The knock-out itself came in the third round, after slightly more than two minutes of action. The end came when Alvarez delivered a single, big right hand that caught Kirkland on the jaw and left him flat on his back after spinning to the canvas.Alvarez was clearly the big star heading into the fight. The fight was telecast by HBO for free just one week after the controversial and disappointing Floyd Mayweather Jr. and Manny Pacquiao fight, and Alvarez was under pressure to deliver the type of finish that people were going to talk about. Kirkland was happy to oblige Alvarez, taking it right to Alvarez from the start. Kirkland’s aggression saw him appear to land blows that troubled the young Mexican in the early going. Alvarez played good defense, and he floored Kirkland in the first round, displaying his power and his technique in knocking down an aggressive opponent.
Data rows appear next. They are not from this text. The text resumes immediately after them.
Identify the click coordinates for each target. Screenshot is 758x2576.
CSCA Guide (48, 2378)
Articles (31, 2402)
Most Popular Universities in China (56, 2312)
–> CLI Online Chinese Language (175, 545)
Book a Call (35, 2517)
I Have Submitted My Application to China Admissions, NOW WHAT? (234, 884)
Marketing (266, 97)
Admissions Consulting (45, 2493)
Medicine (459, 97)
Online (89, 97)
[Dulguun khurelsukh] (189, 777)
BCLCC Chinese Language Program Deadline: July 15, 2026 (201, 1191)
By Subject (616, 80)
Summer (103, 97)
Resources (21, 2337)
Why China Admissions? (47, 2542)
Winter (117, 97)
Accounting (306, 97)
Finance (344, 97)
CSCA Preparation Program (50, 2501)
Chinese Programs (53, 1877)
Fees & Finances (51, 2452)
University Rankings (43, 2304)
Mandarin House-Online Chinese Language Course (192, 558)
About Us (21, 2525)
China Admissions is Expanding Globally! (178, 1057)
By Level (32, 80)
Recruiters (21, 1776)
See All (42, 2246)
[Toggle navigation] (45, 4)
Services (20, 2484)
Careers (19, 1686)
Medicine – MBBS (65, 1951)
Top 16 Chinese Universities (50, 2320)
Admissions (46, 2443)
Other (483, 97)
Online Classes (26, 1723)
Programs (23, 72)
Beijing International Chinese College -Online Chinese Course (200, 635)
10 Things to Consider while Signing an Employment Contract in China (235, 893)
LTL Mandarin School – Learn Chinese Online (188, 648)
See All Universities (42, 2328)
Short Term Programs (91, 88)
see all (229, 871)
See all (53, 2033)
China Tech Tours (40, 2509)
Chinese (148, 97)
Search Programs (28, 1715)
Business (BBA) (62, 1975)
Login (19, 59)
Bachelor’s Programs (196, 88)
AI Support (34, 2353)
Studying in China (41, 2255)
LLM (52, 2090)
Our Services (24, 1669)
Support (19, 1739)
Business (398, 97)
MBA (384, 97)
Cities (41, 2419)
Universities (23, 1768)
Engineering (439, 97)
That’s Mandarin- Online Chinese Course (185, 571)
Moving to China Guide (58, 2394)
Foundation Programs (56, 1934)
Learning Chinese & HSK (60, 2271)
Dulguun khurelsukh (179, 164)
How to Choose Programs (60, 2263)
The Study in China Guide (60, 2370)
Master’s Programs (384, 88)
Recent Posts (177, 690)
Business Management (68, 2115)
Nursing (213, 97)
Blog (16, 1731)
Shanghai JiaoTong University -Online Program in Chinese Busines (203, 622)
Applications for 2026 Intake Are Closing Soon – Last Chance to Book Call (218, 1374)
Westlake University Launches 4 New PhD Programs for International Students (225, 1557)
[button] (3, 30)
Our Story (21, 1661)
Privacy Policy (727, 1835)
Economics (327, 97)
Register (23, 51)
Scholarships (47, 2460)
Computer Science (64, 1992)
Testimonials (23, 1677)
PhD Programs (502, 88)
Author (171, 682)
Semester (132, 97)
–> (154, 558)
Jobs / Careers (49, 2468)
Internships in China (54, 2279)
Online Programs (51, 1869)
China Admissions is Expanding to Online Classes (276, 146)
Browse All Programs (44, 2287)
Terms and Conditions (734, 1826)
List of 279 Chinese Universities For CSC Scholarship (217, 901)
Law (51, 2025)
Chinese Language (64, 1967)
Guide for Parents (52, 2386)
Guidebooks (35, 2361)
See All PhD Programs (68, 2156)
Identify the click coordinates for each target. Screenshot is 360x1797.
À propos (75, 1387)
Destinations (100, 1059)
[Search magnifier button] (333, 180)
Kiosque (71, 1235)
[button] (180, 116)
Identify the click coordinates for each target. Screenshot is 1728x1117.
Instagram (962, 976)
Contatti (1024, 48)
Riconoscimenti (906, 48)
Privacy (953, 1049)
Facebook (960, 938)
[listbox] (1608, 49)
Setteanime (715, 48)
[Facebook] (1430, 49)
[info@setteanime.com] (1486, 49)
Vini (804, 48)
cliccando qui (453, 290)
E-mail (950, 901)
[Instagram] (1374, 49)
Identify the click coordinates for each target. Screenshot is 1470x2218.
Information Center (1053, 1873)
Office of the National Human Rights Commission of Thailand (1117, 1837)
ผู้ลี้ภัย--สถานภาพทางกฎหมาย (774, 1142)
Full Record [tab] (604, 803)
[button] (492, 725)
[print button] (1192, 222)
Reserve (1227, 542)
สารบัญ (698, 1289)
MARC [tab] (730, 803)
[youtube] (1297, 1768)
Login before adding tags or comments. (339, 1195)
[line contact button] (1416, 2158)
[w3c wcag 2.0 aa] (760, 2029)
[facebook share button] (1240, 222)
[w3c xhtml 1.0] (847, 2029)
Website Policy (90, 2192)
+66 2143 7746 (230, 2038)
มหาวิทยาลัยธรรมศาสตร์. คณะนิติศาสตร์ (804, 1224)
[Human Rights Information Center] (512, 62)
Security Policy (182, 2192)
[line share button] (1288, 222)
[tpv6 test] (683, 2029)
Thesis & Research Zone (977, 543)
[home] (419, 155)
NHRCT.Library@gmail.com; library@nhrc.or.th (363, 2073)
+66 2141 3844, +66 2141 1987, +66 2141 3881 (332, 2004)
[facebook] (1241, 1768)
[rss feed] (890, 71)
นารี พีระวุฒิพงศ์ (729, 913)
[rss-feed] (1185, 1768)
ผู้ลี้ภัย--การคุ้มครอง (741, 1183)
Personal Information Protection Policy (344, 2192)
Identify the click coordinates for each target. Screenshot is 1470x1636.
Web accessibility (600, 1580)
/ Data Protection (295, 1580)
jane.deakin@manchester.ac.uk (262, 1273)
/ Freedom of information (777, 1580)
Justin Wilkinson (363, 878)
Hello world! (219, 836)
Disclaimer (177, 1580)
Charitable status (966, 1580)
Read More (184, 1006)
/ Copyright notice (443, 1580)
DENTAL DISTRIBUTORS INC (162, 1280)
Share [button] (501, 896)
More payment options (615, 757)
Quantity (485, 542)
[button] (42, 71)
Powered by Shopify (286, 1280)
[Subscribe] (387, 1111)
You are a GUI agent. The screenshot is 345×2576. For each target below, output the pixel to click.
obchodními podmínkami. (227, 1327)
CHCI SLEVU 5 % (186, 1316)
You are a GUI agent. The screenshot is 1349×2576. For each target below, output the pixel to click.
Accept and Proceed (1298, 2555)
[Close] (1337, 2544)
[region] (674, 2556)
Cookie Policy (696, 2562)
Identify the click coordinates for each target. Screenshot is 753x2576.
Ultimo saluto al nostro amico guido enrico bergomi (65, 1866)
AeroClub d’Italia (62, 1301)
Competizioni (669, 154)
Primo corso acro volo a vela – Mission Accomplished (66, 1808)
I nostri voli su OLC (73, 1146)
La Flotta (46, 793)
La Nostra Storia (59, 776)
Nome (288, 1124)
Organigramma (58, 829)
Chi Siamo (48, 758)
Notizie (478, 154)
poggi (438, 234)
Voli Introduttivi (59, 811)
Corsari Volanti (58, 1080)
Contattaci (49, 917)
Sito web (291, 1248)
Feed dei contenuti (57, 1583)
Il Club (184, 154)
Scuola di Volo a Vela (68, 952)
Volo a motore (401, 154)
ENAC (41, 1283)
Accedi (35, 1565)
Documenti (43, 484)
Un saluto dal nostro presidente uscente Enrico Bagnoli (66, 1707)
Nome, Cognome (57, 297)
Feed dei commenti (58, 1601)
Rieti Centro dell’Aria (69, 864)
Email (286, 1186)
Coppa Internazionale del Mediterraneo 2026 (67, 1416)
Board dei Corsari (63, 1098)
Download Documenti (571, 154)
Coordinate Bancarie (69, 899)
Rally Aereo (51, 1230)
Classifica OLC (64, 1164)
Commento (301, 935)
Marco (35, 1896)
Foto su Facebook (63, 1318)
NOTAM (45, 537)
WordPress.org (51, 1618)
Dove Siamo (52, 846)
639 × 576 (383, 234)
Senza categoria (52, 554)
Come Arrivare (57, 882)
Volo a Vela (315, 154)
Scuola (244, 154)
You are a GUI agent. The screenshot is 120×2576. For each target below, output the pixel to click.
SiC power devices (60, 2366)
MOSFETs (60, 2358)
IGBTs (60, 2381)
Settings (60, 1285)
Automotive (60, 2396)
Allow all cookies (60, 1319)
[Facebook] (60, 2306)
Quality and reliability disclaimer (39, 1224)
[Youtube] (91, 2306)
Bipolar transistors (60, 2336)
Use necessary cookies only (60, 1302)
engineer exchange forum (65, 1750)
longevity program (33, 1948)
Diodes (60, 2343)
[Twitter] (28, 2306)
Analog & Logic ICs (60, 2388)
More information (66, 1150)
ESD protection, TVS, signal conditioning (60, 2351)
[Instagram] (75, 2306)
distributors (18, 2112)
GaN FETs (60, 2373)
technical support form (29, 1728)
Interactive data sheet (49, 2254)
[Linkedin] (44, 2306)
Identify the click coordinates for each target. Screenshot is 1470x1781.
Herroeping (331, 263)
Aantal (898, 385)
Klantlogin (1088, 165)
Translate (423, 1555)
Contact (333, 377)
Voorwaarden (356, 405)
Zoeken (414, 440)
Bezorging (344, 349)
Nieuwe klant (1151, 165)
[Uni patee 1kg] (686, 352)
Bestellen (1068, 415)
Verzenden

However, Kirkland kept coming at Alvarez and the fight entered the third round with both men working hard and the feeling that the fight would not go the distance. Kirkland continued to move forward, keeping “Canelo” against the ropes and scoring points with a barrage of punches while looking for an opening.

At around the two minute mark, Alvarez landed an uppercut that sent Kirkland to the canvas again. Kirkland got up, but it was clear that he did not have his legs under him. Kirkland was going to try to survive the round, but Alvarez had an opportunity to close out the fight. The question was would he take it?

Alvarez closed in on Kirkland, putting his opponent’s back to the ropes. Kirkland was hurt, but he was still dangerous, pawing with punches and loading up for one big shot.

But it was the big shot “Canelo” threw that ended the night. Kirkland never saw it coming, as he was loading up with a huge right hand of his own. The right Alvarez threw cracked Kirkland in the jaw, and his eyes went blank. His big right hand whizzed harmlessly over the head of a ducking Alvarez, providing the momentum for the spin that left Kirkland prone on the canvas.

Saul “Canelo” Alvarez went on to defeat Miguel Cotto in his second fight of 2015 and he is clearly one of boxing’s biggest stars heading into 2016. On May 9th Alvarez added another reel to his highlight film when he knocked out James Kirkland with the 2015 “Knock Out of the Year”.